Task prompt
Please reproduce the lines of the listing below verbatim, starting at the line that contains "Open Help from the schedule dialog" and ending after the line that contains "click(x=273, y=165)". Output only those lines.
[start]
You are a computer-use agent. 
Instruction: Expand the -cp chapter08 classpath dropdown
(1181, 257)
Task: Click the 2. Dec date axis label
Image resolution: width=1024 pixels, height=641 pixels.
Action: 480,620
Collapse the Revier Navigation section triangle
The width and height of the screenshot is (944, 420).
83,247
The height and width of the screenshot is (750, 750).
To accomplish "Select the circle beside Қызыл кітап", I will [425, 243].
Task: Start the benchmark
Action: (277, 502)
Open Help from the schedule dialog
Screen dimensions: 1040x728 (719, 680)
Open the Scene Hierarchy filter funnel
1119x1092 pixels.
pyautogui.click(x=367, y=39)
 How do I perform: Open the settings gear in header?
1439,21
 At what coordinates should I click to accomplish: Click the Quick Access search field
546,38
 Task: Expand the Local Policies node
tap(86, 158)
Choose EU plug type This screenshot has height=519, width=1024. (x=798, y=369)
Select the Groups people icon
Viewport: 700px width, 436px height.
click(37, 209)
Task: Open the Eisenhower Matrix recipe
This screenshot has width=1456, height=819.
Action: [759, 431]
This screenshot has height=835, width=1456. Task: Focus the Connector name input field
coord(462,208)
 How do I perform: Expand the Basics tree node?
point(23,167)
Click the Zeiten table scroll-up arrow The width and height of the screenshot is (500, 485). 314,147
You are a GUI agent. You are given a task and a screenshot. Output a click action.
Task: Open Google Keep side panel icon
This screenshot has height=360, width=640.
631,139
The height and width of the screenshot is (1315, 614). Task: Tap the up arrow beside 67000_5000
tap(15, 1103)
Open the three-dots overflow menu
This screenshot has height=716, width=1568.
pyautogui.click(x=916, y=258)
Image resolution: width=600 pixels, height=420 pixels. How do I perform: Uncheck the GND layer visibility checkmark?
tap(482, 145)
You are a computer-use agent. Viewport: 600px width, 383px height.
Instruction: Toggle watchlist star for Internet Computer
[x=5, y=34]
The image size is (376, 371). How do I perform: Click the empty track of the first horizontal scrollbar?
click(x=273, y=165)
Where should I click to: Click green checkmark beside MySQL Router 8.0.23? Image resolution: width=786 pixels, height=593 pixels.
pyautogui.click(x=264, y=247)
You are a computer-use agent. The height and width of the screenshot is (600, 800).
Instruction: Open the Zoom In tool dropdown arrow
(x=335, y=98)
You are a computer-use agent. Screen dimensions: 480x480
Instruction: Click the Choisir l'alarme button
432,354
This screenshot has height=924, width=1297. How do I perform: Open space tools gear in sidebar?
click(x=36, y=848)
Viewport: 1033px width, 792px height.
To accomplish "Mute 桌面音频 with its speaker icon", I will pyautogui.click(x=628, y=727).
[end]
Written response
Open Help from the schedule dialog
Screen dimensions: 1040x728 (719, 680)
Open the Scene Hierarchy filter funnel
1119x1092 pixels.
pyautogui.click(x=367, y=39)
 How do I perform: Open the settings gear in header?
1439,21
 At what coordinates should I click to accomplish: Click the Quick Access search field
546,38
 Task: Expand the Local Policies node
tap(86, 158)
Choose EU plug type This screenshot has height=519, width=1024. (x=798, y=369)
Select the Groups people icon
Viewport: 700px width, 436px height.
click(37, 209)
Task: Open the Eisenhower Matrix recipe
This screenshot has width=1456, height=819.
Action: [759, 431]
This screenshot has height=835, width=1456. Task: Focus the Connector name input field
coord(462,208)
 How do I perform: Expand the Basics tree node?
point(23,167)
Click the Zeiten table scroll-up arrow The width and height of the screenshot is (500, 485). 314,147
You are a GUI agent. You are given a task and a screenshot. Output a click action.
Task: Open Google Keep side panel icon
This screenshot has height=360, width=640.
631,139
The height and width of the screenshot is (1315, 614). Task: Tap the up arrow beside 67000_5000
tap(15, 1103)
Open the three-dots overflow menu
This screenshot has height=716, width=1568.
pyautogui.click(x=916, y=258)
Image resolution: width=600 pixels, height=420 pixels. How do I perform: Uncheck the GND layer visibility checkmark?
tap(482, 145)
You are a computer-use agent. Viewport: 600px width, 383px height.
Instruction: Toggle watchlist star for Internet Computer
[x=5, y=34]
The image size is (376, 371). How do I perform: Click the empty track of the first horizontal scrollbar?
click(x=273, y=165)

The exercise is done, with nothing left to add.